Project 1

1. Introduction and Domain
2. Functional Requirements
3. Non-Functional Requirements
4. Demonstration
5. Simplifications and Assumptions
6. Example Use
7. Getting Technical Help
8. Addition in 2018: Default Destructors

Feedback from 2017 said this project was to simple. To that end, there is now an addition called Default destructors below. The rest of the text is unchanged because there was no time to update it. So first read everything through, then Default destructors and think of that as an extension which might augment or contradict other things stated elsewhere (like the size of the object header etc.).

1 Introduction and Domain

This project is about manual memory management in C. The are several reasons for choosing this domain for the class project:

We do not get to work enough on it before in the course
It is at a suitable level of abstraction for a project in C
It forces you to really get comfortable with pointers, which is one of the hardest concepts in programming

The goal of this project is to develop a C library for managing memory in arbitrary C programs. Traditionally, C programs use malloc()¹ and free() to reserve and return memory.

This approach is hard in the sense that there is nothing that helps a programmer to make the call when some memory can safely be returned to the system. Failing to return memory will cause leaks which will eventually make programs crash and burn. Returning memory too early will instead cause programs to corrupt memory (because technically we have two objects overlapping in memory). Returning the same memory multiple times with free() tends to lead to hard crashes. In short, manual memory management is an unforgiving undertaking.

2 Functional Requirements

2.1 Reference Counting

The system you are implementing should support reference counting.
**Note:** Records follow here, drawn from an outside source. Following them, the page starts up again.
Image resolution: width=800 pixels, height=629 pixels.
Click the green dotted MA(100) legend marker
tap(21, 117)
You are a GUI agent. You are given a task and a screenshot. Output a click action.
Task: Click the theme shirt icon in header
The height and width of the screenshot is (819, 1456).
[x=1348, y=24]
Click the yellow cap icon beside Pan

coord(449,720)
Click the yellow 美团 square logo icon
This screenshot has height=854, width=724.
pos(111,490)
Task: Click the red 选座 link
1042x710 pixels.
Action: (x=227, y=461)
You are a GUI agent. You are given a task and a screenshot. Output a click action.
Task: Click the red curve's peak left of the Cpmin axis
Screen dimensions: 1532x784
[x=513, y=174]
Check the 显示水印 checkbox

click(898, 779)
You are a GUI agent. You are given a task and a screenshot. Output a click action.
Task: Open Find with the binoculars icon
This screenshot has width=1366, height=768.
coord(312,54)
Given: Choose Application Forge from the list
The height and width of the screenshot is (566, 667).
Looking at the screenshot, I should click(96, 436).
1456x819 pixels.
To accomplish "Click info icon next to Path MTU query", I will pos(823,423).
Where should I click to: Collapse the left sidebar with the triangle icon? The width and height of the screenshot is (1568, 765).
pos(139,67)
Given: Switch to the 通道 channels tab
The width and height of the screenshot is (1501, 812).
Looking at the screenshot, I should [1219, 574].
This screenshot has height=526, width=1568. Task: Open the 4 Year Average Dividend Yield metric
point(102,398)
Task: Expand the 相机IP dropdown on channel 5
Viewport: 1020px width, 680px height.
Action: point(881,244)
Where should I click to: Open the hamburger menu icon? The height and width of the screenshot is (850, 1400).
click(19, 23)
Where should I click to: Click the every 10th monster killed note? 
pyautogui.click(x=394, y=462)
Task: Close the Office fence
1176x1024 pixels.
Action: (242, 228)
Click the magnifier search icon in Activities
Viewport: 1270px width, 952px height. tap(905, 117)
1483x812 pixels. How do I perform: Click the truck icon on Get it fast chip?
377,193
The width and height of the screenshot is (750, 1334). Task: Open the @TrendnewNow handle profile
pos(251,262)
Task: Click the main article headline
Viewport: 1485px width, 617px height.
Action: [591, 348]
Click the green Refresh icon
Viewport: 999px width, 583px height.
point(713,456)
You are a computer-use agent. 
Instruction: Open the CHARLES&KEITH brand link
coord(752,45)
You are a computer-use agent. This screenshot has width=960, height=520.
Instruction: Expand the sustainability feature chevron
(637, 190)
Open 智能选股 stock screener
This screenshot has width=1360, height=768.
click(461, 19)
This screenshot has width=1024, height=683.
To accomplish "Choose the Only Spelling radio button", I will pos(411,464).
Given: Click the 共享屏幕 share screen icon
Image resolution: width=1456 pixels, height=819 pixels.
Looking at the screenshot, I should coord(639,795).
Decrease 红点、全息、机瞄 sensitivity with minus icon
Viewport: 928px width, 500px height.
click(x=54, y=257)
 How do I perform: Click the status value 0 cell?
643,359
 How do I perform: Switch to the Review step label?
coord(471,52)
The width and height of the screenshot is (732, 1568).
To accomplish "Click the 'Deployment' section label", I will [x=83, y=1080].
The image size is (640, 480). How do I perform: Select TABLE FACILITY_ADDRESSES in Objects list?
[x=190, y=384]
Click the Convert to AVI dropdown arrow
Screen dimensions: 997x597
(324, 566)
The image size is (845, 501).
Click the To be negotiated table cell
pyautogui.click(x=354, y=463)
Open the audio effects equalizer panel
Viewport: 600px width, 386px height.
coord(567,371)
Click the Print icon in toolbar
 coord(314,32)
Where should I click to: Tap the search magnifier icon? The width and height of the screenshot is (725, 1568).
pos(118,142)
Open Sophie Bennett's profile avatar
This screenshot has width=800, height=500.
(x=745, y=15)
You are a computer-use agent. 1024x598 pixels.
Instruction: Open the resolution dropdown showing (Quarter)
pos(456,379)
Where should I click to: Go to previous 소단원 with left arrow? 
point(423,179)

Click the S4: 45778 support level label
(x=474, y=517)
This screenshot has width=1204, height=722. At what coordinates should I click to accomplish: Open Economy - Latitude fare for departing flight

This means that each object has an associated counter that tracks the number of pointers to that object. When an object is created, its reference count is 0. Its count can subsequently be manipulated by the functions retain() and release() which increments respectively decrements a reference count by 1.

If release() is called on an object with a reference count of 1, the object is considered garbage and shall be free’d.

Calling retain() and release() on NULL is supported and should simply be ignored.

For simplicity, we will only count pointers on the heap. If an object is allocated and never retained(), it can be deleted by calling deallocate(). Calling deallocate() on an object with a non-zero reference count is an error.

2.2 Destructors

The system you are implementing should support destructor functions. This means that each object (may) have one associated function that is called right before the object’s memory is free’d.

Destructors are useful for resource management, including freeing complicated data structures. For example, consider a linked list. The destructor for a link should be a function that calls release() on the link’s next pointer². Similarly, the destructor for the list head calls release() on both first and last.

2.3 Dealing with Cascading Frees

Consider the linked list example above: if implemented naively, freeing a very large linked list (think millions of elements) will at best cause the program to spend many consecutive cycles on freeing links, and at worst cause the program to run out of stack space. Neither behaviour is acceptable.

The system you are implementing must avoid both these pathological cases, by supporting setting an upper limit on how many objects are free’d at once (set_cascade_limit()).

To avoid oversubscribing to memory, you can delay outstanding free’s until next allocation. When freeing in conjunction with allocation, the cascade limit must be respected as usual, unless the amount of memory free’d is less than the bytes requested for allocation. In that case, your system is allowed to free objects until the requested number of bytes have been free’d or there are no more objects to free.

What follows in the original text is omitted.